Microsoft: Feds Are 'Rewriting' the Law To Obtain Emails Overseas
An anonymous reader writes: The Electronic Communications Privacy Act was written in 1986. It's incredibly outdated, yet it still governs many internet-related rights for U.S. citizens. Microsoft has now challenged Congress to update the legislation for how online communications work in 2015. The company is currently embroiled in a legal battle with the government over a court order to release emails stored in a foreign country to U.S. authorities. In a new legal brief (PDF), Microsoft says, "For an argument that purports to rest on the 'explicit text of the statute,' the Government rewrites an awful lot of it. Congress never intended to reach, nor even anticipated, private communications stored in a foreign country when it enacted [the ECPA]." In an accompanying blog post, Microsoft general counsel Brad Smith wrote, "Until U.S. law is rewritten, we believe that the court in our case should honor well-established precedents that limit the government's reach from extending beyond U.S. borders. ... To the contrary, it is clear Congress's intent was to ensure that your digital information is afforded the same legal protections as your physical documents and correspondence, a principle we at Microsoft believe should be preserved."

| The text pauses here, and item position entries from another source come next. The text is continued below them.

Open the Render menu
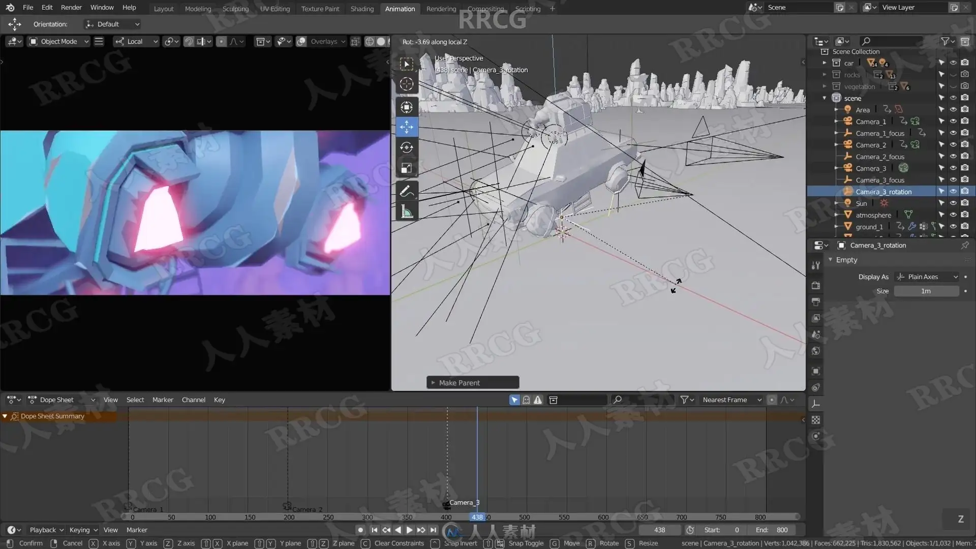Image resolution: width=976 pixels, height=549 pixels. pyautogui.click(x=71, y=8)
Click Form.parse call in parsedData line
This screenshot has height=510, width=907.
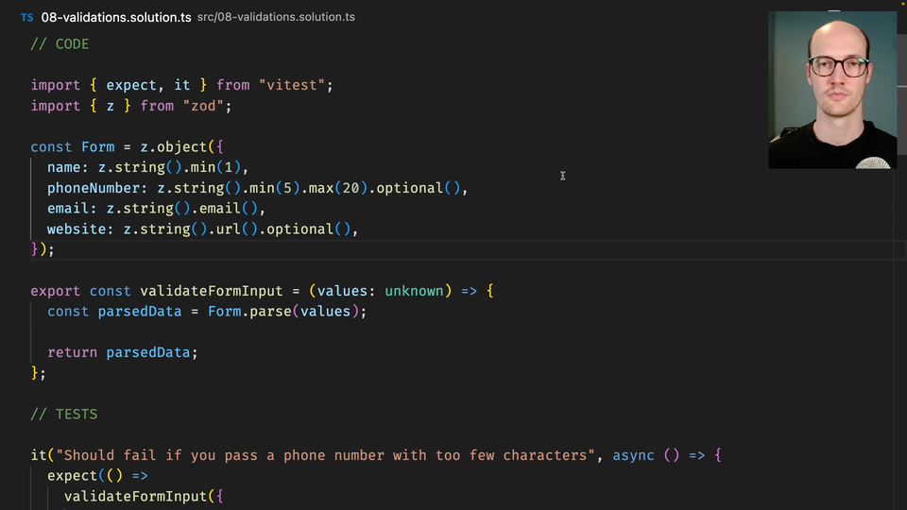tap(249, 311)
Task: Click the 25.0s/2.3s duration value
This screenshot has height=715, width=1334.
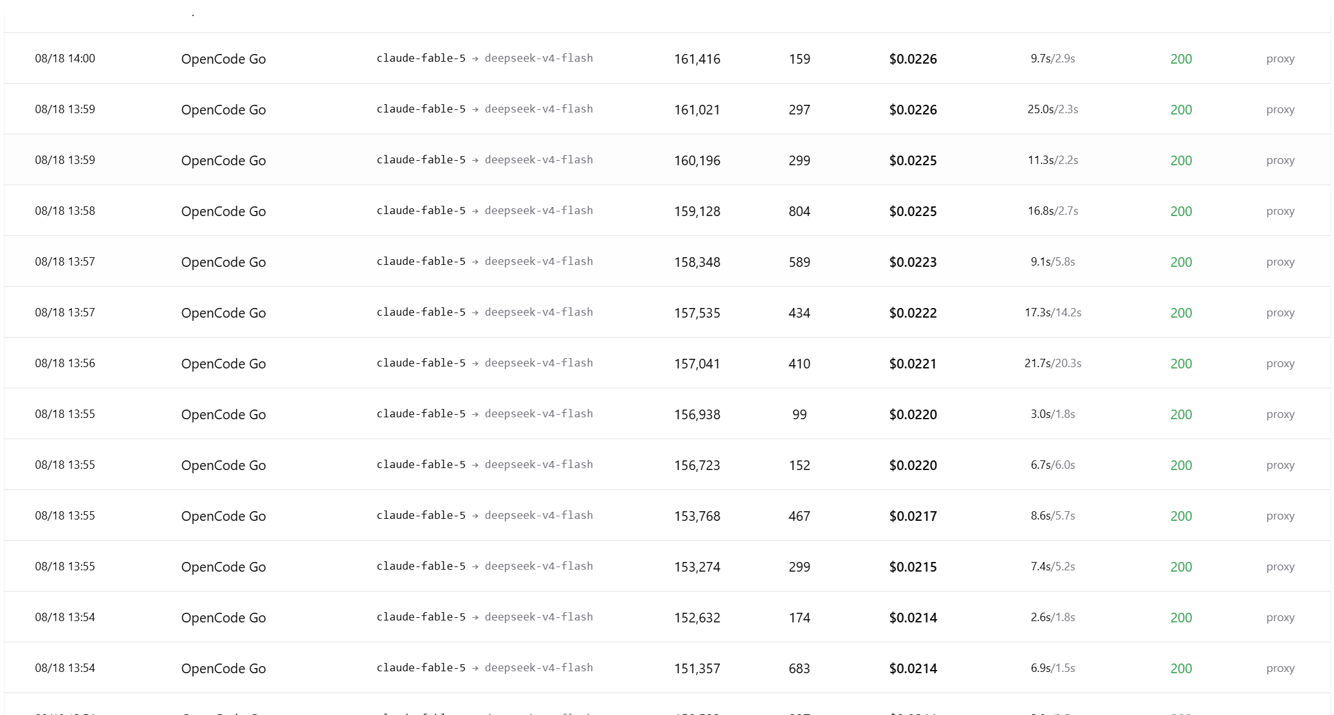Action: (x=1053, y=109)

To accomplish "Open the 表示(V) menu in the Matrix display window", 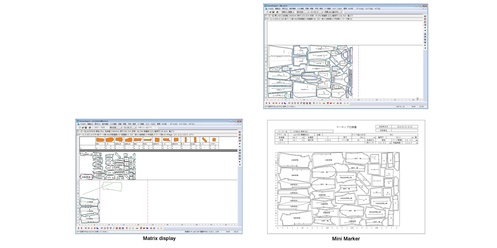I will [97, 124].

It's funny when Google, Apple or Microsoft complain about privacy issues.
Maybe that should tell you something about how overweening the US government has become...
This isn't about spying its about compliance with records requests and privacy laws. EU has all kinds of (frankly downright crazy) privacy laws around email. That make it difficult to hand records to anything third party (that isn't an EU or member nation organ) and still be in compliance with the letter of the law; the US government is arguing that our courts etc have the power to subpena records on overseas servers.
This puts companies like Microsoft between a rock an hard place, they essentially can't follow both sets of rules if US jurisdictional rules are not limited in scope to well, the US.
I am not sure what the right answer is here, but it is a problem.
Repeal the 17th Amendment TODAY! Also Please Read http://www.gnu.org/philosophy/right-to-read.html
The feds cant use a warrant obtained in the USA to require a US based company to hand over physical documents stored in a foreign company, why should they be able to do it for electronic documents?
If the feds REALLY need this data so badly, why dont they just go to Ireland or wherever the data is being held and get a warrant from there?
You're a US based corporation, subject to US law,
Are you certain? Isn't it possible that Microsoft Ireland is a separate corporate entity from Microsoft USA?
Have gnu, will travel.
Two sides of the same coin, isn't it? The government wants data about foreigners, from a foreign place. They want, in short, to spy. Their chosen method of attack is to pressure people in the USA who happen to have access to that data, as opposed to e.g. placing a mole inside a foreign organisation, but the tactic used does not change the goal of the mission.
EU privacy regulators don't have a great reputation I agree, but perhaps once the most productive parts of America have been ruled for decades by a totalitarian communist state that has informers in every street, you might not see the rules as all that crazy.
Indeed. ACA employer mandate causing politically inconvenient layoffs in election years? Punt that down the road. Three times. Yay! ACA Cadillac plan excise tax giving your union constituents heartburn? Punt that one to 2018. Yay! Immigration laws angering your constituents? Ignore/rewrite that stuff. Yay! Medicare Advantage cuts have the AARP up in arms? Pencil whip that one out of existence. Yay!
NSA playing fast and loose with your papers and effects? (selective) OUTRAGE! (selective) OUTRAGE!
A government powerful enough to deliver all the social justice you demand is powerful enough to exercise its own prerogatives.
Maw! Fire up the karma burner!
Privacy? None of the companies care about privacy. But they care about losing business. And that's something that can happen very easily if the US can simply say "fork it over" when it comes to data stored in their data centers abroad.
The insecurity is already bad enough for their business, and if your congresscritters don't act quickly and decide against it, US companies will be an absolute no-go for data storage for companies in Europe and even more so in the middle east. Knowing that the US government could at a whim decide that they want to have all your email traffic means that companies will decide against US companies when it comes to storing their data. Simply out of self interest.
And in the current climate, being able to say that no US company gets a hold of your precious data is also good PR.
We used to have a Bill of Rights. Now, with the rights gone, all we have left is the bill.
So how is it then when "Target Canada" or other such companies go bankrupt, that "Target USA" isn't liable for all the debts they left behind?